Now - January 27: Official challenge registration is open

January 9 - 27: Challenge submission phase

February 4 - 10: Discussion phase (optional)


Am I allowed to use outside data to train my model?

You can apply external resources (e.g., outside transcriptional datasets, genetic ontologies, pretrained embeddings, etc.); however, all external resources must be published or in the public domain and properly credited.

Will I have access to outside servers to train my model? 

We will make a cloud environment available for training your models; you are also allowed to use your own resources.

Will I have to share the complete model for Challenges 1 and 2 or just my predictions?

Yes, you will need to share your code. 

Are teams allowed? 

Yes, you can register as a team with up to four total participants. All team members must sign up through Topcoder and declare their other team members using the Teaming Form.

Do I need to compete on a team? 

No, you can also compete in this challenge as an individual!

Where will the experimental validation occur?

The top-scoring participants in Challenge 1 will have their Challenge 2 submissions tested out in a lab at the Broad Institute.

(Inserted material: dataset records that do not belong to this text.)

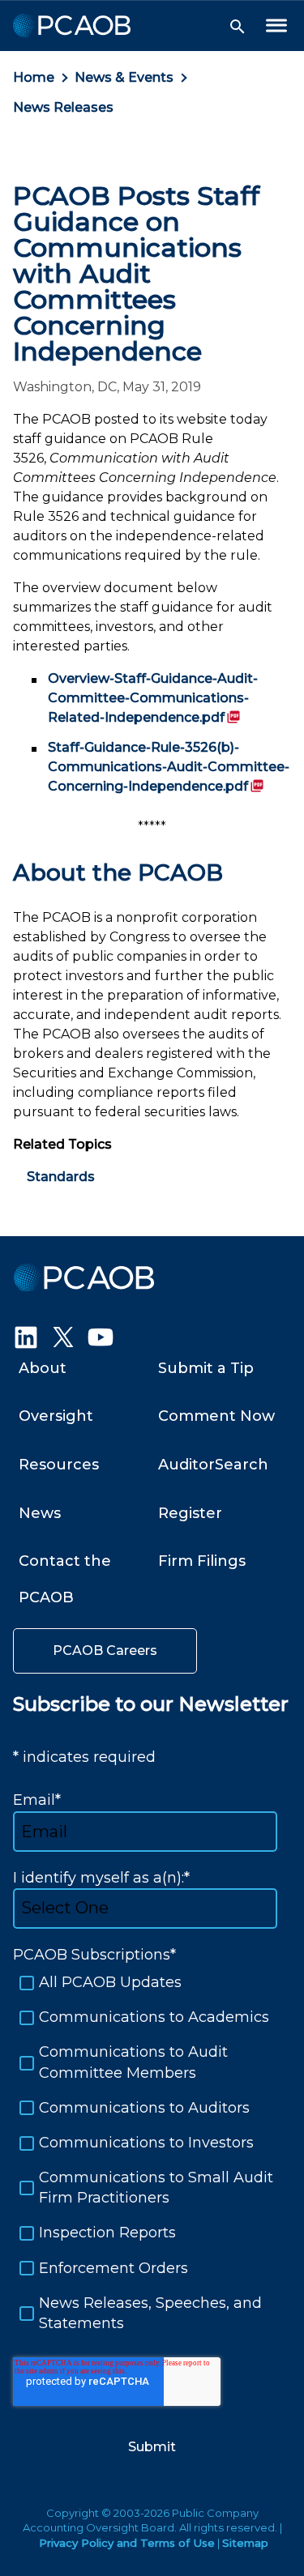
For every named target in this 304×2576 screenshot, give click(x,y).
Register (190, 1513)
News (40, 1513)
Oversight (56, 1416)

If I’m a government employee, can I participate in this challenge?

Yes, but government employees are not allowed to receive prize money. Therefore, to participate in this challenge as a government employee, you must relinquish your prize. Individuals or teams wishing to relinquish should fill out the Grand Challenge Team Form and indicate that “I waive all monetary prizes / I relinquish” on the last question of part 1.

Do the cells come from the same mouse? And will the proposed perturbation be experimentally validated on the same mouse?

The cells come from the same mouse strain (C57BL/6 modified to express Cas9), but from different mice with tumors. The tumor model is B16 melanoma modified to express the protein ovalbumin. The cells were then harvested and pooled for the single cell experiment. The proposed perturbations will be validated in the same mouse and tumor strains.